Le manager, sous cette nouvelle forme de suivi, est plus impliqué au niveau du temps, de l’engagement éthique et au niveau de l’impact pédagogique et psychologique qu’il aura : ce changement de posture impose une mise en œuvre progressive et contrôlée avec attention. Dans un premier temps, il est ainsi préférable de confronter les deux modèles, soit en répartissant le suivi entre le bilan de l’entretien annuel et celui des conversations-étapes, sollicitées par le manager ou le collaborateur, soit en conservant l’entretien annuel tout en appliquant le nouveau suivi flexible sur un groupe-test volontaire : c’est l’option choisie par le groupe Mazars. Le succès du test a permis au groupe de déployer son nouveau système en début d’année.
Rien ne se perd, rien ne se crée...
L’entreprise vit une période de transformation et le bilan annuel de compétences n’échappe pas à ce mouvement global. Il n’est pas question de supprimer toute forme d’évaluation ; bien au contraire : les collaborateurs, et plus encore les jeunes générations, sont en attente de reconnaissance, mais aussi de challenge et de regards critiques. Ils aspirent à se sentir considérés comme des individus à part entière, non comme un engrenage parmi tant d’autres, remplaçable à l’envi. Le développement permanent est essentiel, pour eux comme pour l’entreprise, et un suivi mieux adapté, plus qualitatif, souple et proche du quotidien, saura booster les équipes et servir les ambitions de l’entreprise.

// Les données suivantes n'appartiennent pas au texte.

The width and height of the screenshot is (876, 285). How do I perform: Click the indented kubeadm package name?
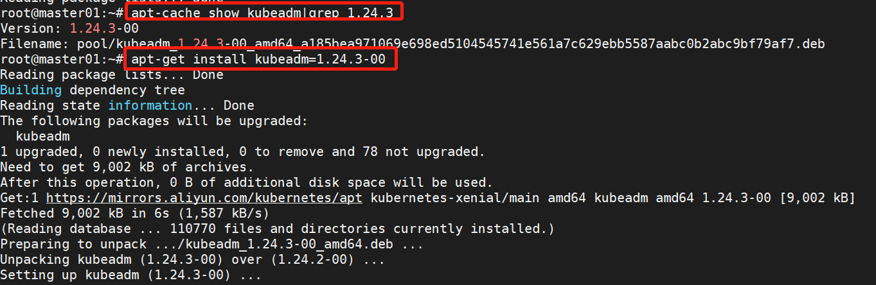[42, 136]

Seule menace : bâcler la transition ! C’est à la fonction RH que revient la lourde responsabilité de piloter cette évolution d’un suivi annuel à un suivi continuel et à la demande, tout en mesurant ses impacts sur les équipes autant que sur la performance globale de l’entreprise. Le défi est de taille, mais l’enjeu vaut cette peine ! Les entreprises pionnières, aux Etats-Unis comme en Europe, affichent toutes des bilans très positifs.